Exercise A
Reproduce part of the FONAP warranty terms word for word, beginning at the words that contain "8.2. Provision of" and stopping after "the warranty period.".
Exercise B
According to the FONAP warranty terms, how may FONAP resolve a complaint about products from other suppliers?

Passage to read
★ ★ ★ ★

8.2. Provision of the warranty is conditioned by the payment of all due obligations of the customer towards FONAP. If the customer is, at the time of the complaint about the defect of the performance, in delay with the payment of any of their due obligations towards FONAP, FONAP is entitled to suspend the resolution of the complaint claim for the duration of the customer's delay with the payment of their obligations towards FONAP, without, however, interrupting or extending the warranty period.
8.3. For products of other suppliers used for the production of the performance or delivered with the performance, FONAP is liable only to the extent to which its subcontractor is liable for them. FONAP is entitled to resolve a complaint concerning these products by assigning claims against the subcontractor to the customer.
8.4. FONAP is not liable for minor or insignificant defects that do not affect the functionality and use of the delivered performance by the customer or if they were caused by unqualified activity of the customer, a third party or circumstances of force majeure or arose as a result of excessive stress, non-compliance with provided operational regulations, faulty maintenance, freezing, corrosion, chemical, electrical or electrolytic influences. The warranty is exclusively for the benefit of the customer, who is not entitled to transfer this right to a third party without prior written consent of FONAP.

★ ★ ★ ★

Information provided
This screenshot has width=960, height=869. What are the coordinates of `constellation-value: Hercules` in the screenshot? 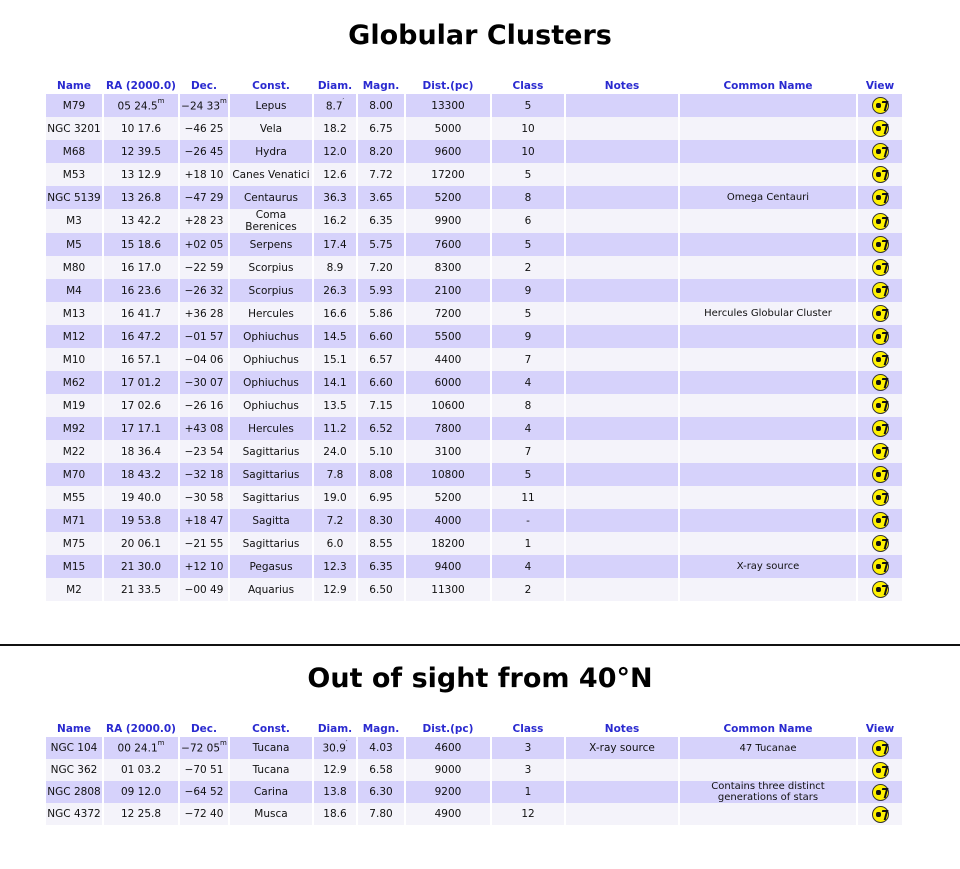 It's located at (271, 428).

★ ★ ★ ★

Exercise response A
8.2. Provision of the warranty is conditioned by the payment of all due obligations of the customer towards FONAP. If the customer is, at the time of the complaint about the defect of the performance, in delay with the payment of any of their due obligations towards FONAP, FONAP is entitled to suspend the resolution of the complaint claim for the duration of the customer's delay with the payment of their obligations towards FONAP, without, however, interrupting or extending the warranty period.

Exercise response B
By assigning claims against the subcontractor to the customer.